Ce document qui marque un moment précis dans la trajectoire commune des deux hommes sera donc bien la curiosité de l'exposition de Lourmarin qui comptera, on s'en doute, des trésors moins anecdotiques prêtés par des collectionneurs ou des institutions. Parmi eux, d'autres lettres, à Vercors par exemple. Dans celle-ci, Camus le remercie de son mot envoyé après qu'il eut reçu les ors du Nobel. Sacré bon boulot cette fois.
De nombreux inédits pour un centenaire attendu
Le 7 novembre prochain, Albert Camus aurait eu cent ans.
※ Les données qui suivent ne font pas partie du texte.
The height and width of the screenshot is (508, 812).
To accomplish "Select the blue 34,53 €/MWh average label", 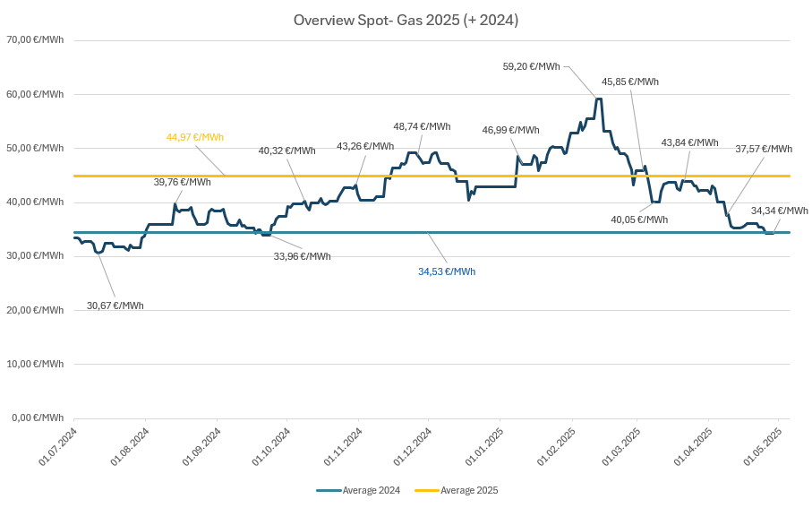I will [447, 271].
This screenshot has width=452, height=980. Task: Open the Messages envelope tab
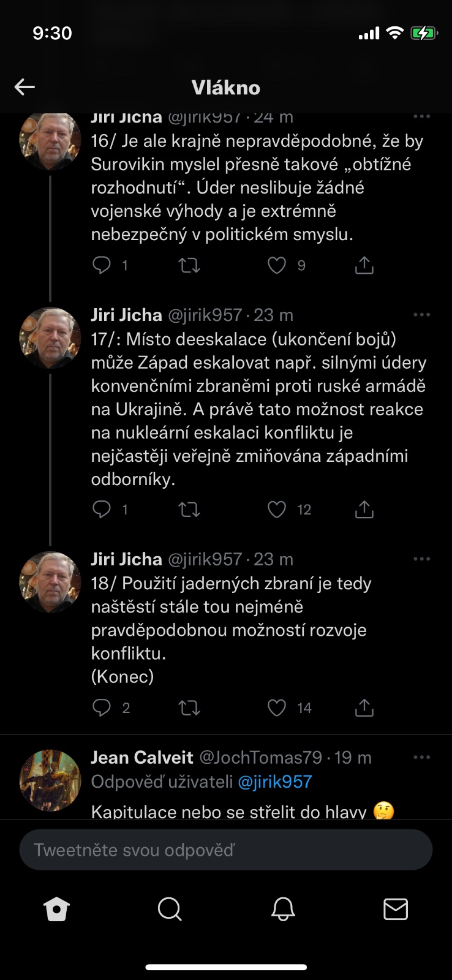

Pour célébrer cet anniversaire, les maisons d'édition vont faire flèche de tout bois pour honorer la mémoire de l'écrivain, tout particulièrement du côté de chez Gallimard, qui fut son éditeur exclusif, jusqu'à sa mort tragique en 1960, sur une route de l'Yonne.
La correspondance volumineuse du Prix Nobel de littérature 1957 sera ainsi enrichie en septembre de trois nouveaux volumes totalement inédits, comportant l'intégralité de ses échanges épistolaires avec le poète Francis Ponge, Louis Guilloux et Roger Martin du Gard. Toujours chez Gallimard, la fille et ayant droit moral de l'écrivain, Catherine, publiera en octobre un album abondamment illustré, Le Monde en partage. Itinéraires d'Albert Camus, ouvrage complété par le catalogue de l'exposition «Albert Camus, citoyen du monde», qui se tiendra du 5 octobre au 4 janvier 2014, à Aix-en-Provence. Par ailleurs, l'essentiel du corpus de l'auteur de L'Homme révolté (près de 1500 pages) sera rassemblé dans la collection «Quarto» (depuis L'Envers et l'Endroit, publié en 1937, jusqu'à son récit posthume Le Premier Homme). Une édition accompagnée de nombreux commentaires d'écrivains contemporains et de quelques textes rares.
Du côté des inédits, on retiendra le témoignage de son ami de jeunesse Abel Paul Pitous, écrit il y a près de quarante ans (Mon cher Albert ). Toujours chez Gallimard, les fameux Carnets, véritable laboratoire littéraire, vont faire leur apparition en format poche («Folio»). Même chose pour ses brefs Journaux de voyage et l'intégrale de ses articles pour Combat (1944-1947). On attend également Camus brûlant (Stock), de l'historien Benjamin Stora et du documentariste Jean-Baptiste Péretié, écartés l'été dernier du projet d'exposition consacré à l'écrivain, ainsi que l'essai de Jean Monneret, Camus et le terrorisme (Michalon). Enfin, le romancier Salim Bachi (né en 1971 à Alger) publiera chez Flammarion un portrait de Camus pendant ses années de formation intellectuelle, sous le titre: Le Dernier Été d'un jeune homme.